[TO DO] The result should be the line with "Instruction: Click the pink Eraser tool" followed by every remaining line of the entries, each reproduced exactly, with nothing else.

[EXERCISE INPUTS]
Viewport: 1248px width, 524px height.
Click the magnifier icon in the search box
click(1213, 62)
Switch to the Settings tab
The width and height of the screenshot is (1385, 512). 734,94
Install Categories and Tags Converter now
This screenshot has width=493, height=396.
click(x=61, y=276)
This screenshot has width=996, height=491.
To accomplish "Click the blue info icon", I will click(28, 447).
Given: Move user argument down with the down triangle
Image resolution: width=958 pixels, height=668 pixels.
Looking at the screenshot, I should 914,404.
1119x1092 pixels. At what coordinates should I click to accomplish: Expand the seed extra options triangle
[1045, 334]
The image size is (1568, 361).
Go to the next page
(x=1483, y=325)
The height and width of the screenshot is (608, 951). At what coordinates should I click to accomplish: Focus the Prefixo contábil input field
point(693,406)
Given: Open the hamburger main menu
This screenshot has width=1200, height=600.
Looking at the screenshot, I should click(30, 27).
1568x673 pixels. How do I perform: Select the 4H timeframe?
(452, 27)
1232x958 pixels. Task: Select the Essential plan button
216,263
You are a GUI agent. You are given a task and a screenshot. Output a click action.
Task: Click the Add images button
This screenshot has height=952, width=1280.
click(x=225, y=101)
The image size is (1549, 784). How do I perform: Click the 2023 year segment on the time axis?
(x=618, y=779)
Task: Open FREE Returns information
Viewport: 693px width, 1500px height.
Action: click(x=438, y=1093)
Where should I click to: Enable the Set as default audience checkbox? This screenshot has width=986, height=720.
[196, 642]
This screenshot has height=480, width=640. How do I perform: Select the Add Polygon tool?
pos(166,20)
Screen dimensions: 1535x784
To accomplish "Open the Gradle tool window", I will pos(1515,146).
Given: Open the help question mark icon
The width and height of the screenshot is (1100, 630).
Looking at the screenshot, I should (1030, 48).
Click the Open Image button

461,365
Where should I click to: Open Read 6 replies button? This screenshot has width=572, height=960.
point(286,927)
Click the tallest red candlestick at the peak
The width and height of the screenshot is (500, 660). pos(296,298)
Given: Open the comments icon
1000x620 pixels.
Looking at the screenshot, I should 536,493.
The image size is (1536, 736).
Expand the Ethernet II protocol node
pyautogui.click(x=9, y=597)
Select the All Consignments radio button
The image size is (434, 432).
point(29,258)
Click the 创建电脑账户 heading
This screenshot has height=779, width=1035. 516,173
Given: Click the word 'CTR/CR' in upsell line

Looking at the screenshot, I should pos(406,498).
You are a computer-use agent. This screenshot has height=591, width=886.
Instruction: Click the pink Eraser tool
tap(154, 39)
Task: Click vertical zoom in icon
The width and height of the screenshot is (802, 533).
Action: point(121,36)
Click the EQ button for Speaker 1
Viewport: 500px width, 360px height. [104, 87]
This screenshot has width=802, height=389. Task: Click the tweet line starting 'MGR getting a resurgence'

[WRITTEN SOLUTION]
Instruction: Click the pink Eraser tool
tap(154, 39)
Task: Click vertical zoom in icon
The width and height of the screenshot is (802, 533).
Action: point(121,36)
Click the EQ button for Speaker 1
Viewport: 500px width, 360px height. [104, 87]
This screenshot has width=802, height=389. Task: Click the tweet line starting 'MGR getting a resurgence'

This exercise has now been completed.